In studies examining the presence of ACE2 protein in samples taken from different tissues, high ACE2 protein expression in type 1 and type 2 alveolar epithelial cells but low expression in the cytoplasm of bronchial epithelial cells were observed. ACE2 protein was not detected in the nasal and oral mucosa or the surface epithelial cells of the nasopharynx. A study showed that BAL and tracheal aspirate samples had the highest viral load [28]. The upper respiratory tract’s positive RT-PCR test results may have been caused by the lower respiratory tract [29]. In individual patients, COVID-19 disease shows different viral load kinetics; thus, sampling timing, test quality, and disease progression have a significant impact on RT-PCR test results [30].
In this study, the laboratory findings, clinical symptoms, CT findings, and changes in CT findings after treatment were similar for COVID-19 patients and RT-PCR (−) patients with clinically suspected severe acute respiratory syndrome coronavirus 2 (SARS-CoV-2) infection. Specifically, the frequencies, types, distributions, and distribution patterns of lesions on CT scans were similar in both groups.
In our study, no positivity was observed in the repeat tests of patients in the RT-PCR (−) group, and therefore the diagnosis of COVID-19 could not be made definitively. However, all patients in this group had contact with the COVID-19 patient or a recent history of travel abroad, and all of these patients also had typical CT findings. For these reasons, these patients are highly suspicious of COVID-19 disease. RT-PCR test may not be positive in these patients due to reasons such as incomplete sampling techniques, variations in viral load, sampling time after contact, late transfer to the laboratory, and kit sensitivity.

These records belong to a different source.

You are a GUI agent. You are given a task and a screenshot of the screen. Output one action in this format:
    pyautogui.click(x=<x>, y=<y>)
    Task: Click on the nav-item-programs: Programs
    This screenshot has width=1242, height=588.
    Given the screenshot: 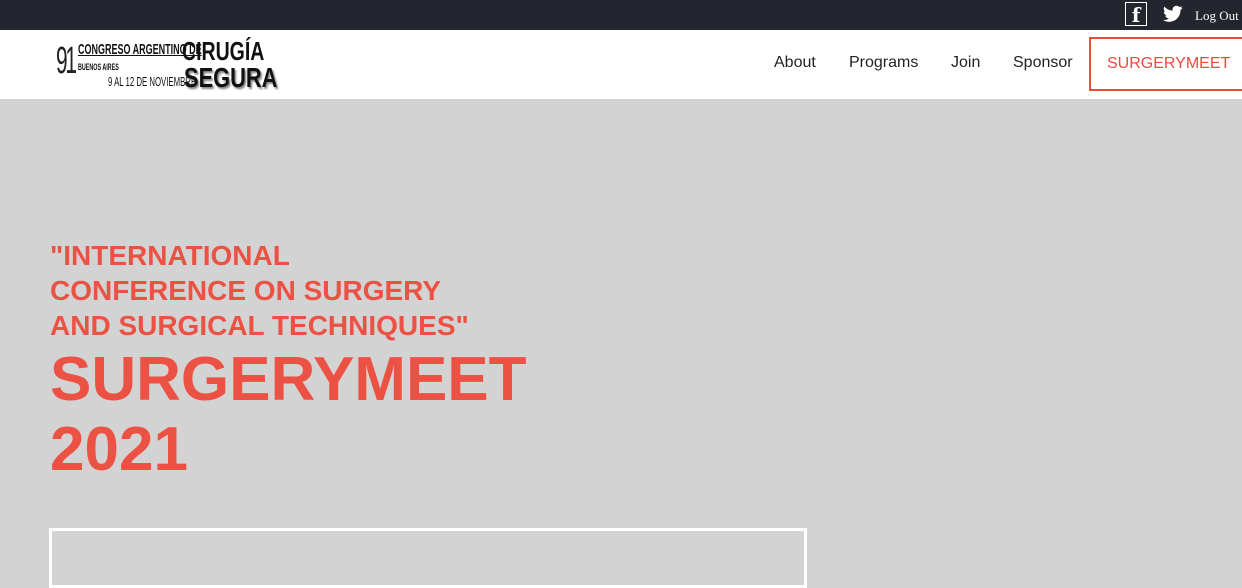 What is the action you would take?
    pyautogui.click(x=884, y=63)
    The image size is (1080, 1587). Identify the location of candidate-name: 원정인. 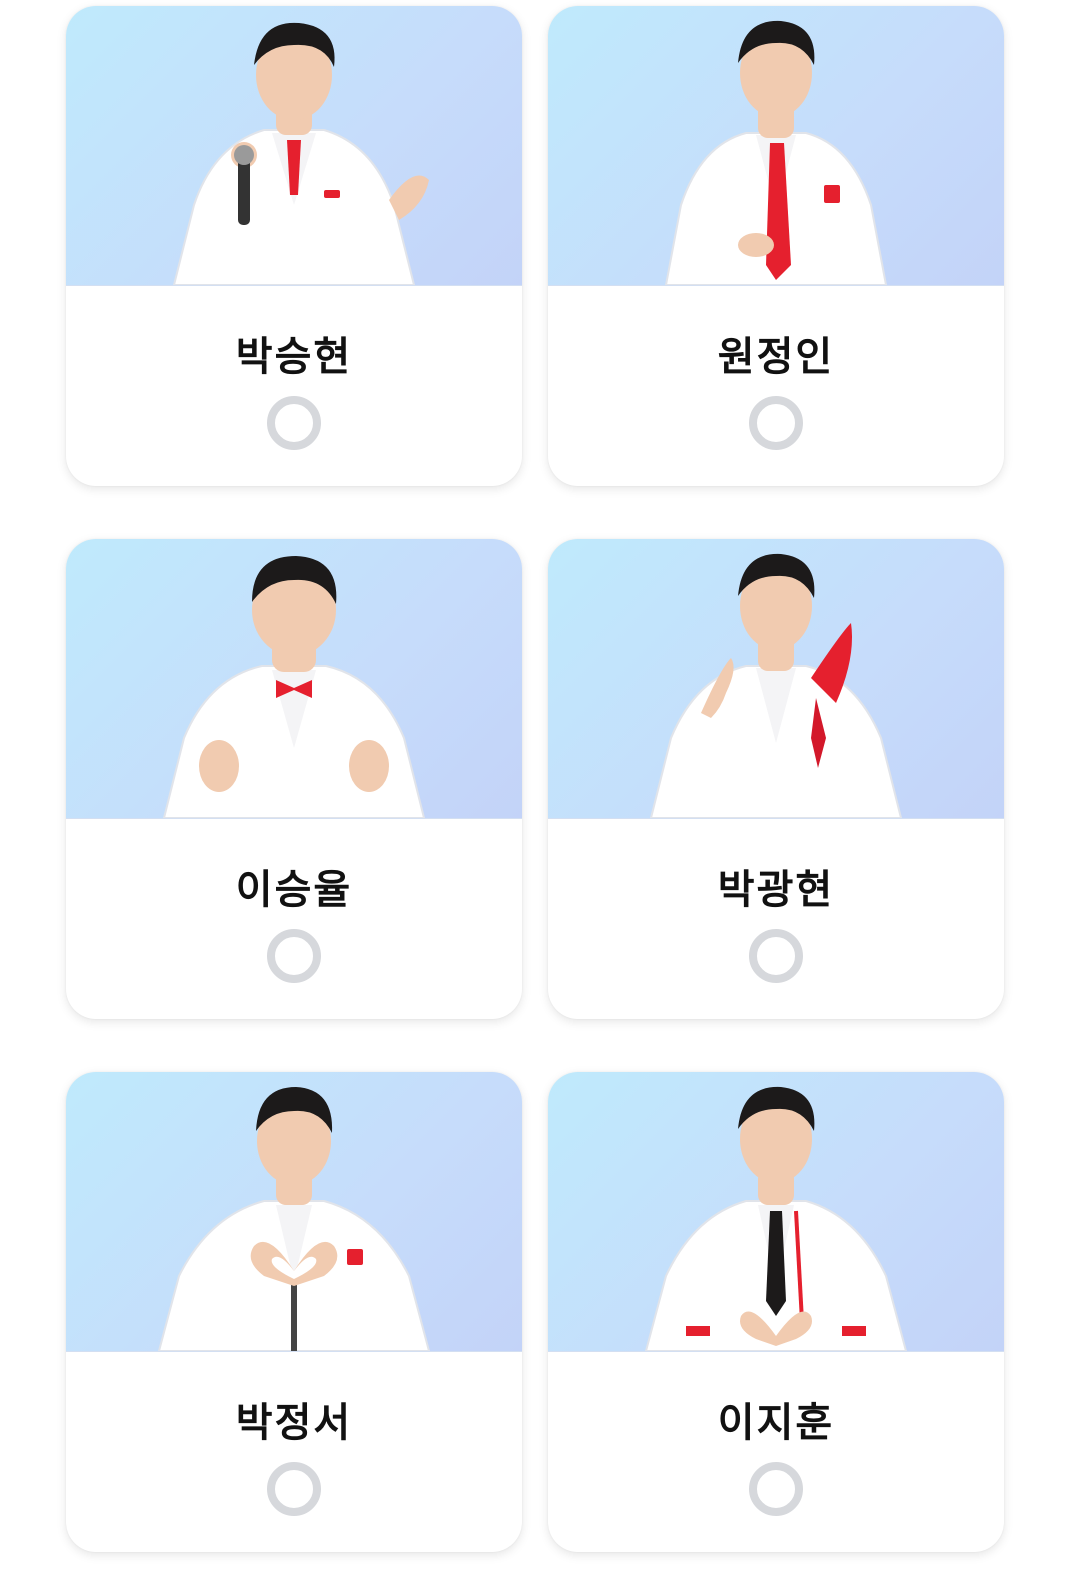
(776, 357). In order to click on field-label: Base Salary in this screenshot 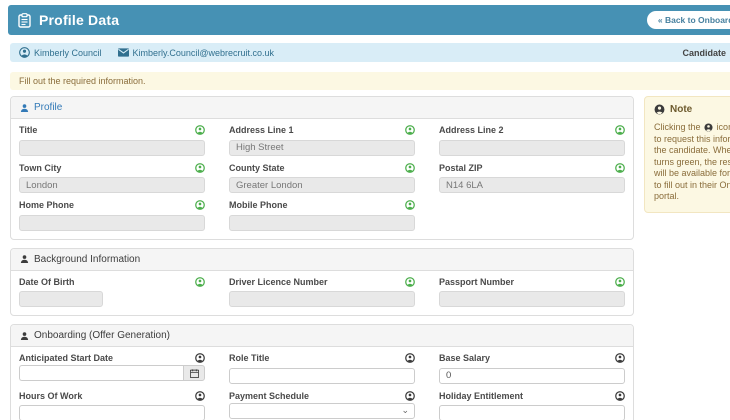, I will do `click(465, 358)`.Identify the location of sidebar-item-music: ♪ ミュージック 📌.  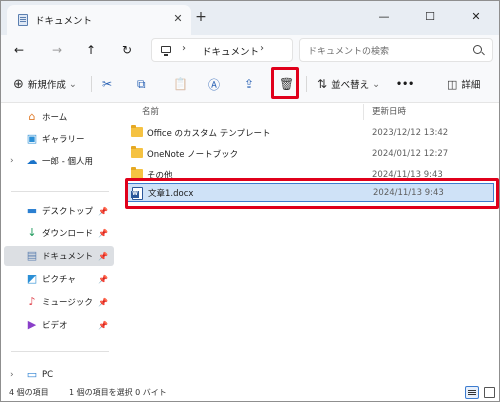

This study has some limitations. First of all, the sensitivity of RT-PCR test kits may be low. Second, tracheal aspirate and BAL sampling could not be performed in RT-PCR (−) patients due to high transmission risk. According to various studies with larger study populations, BAL samples of patients with negative nasopharyngeal PCR results should be re-tested. Third, the number of patients with follow-up CT scans was small.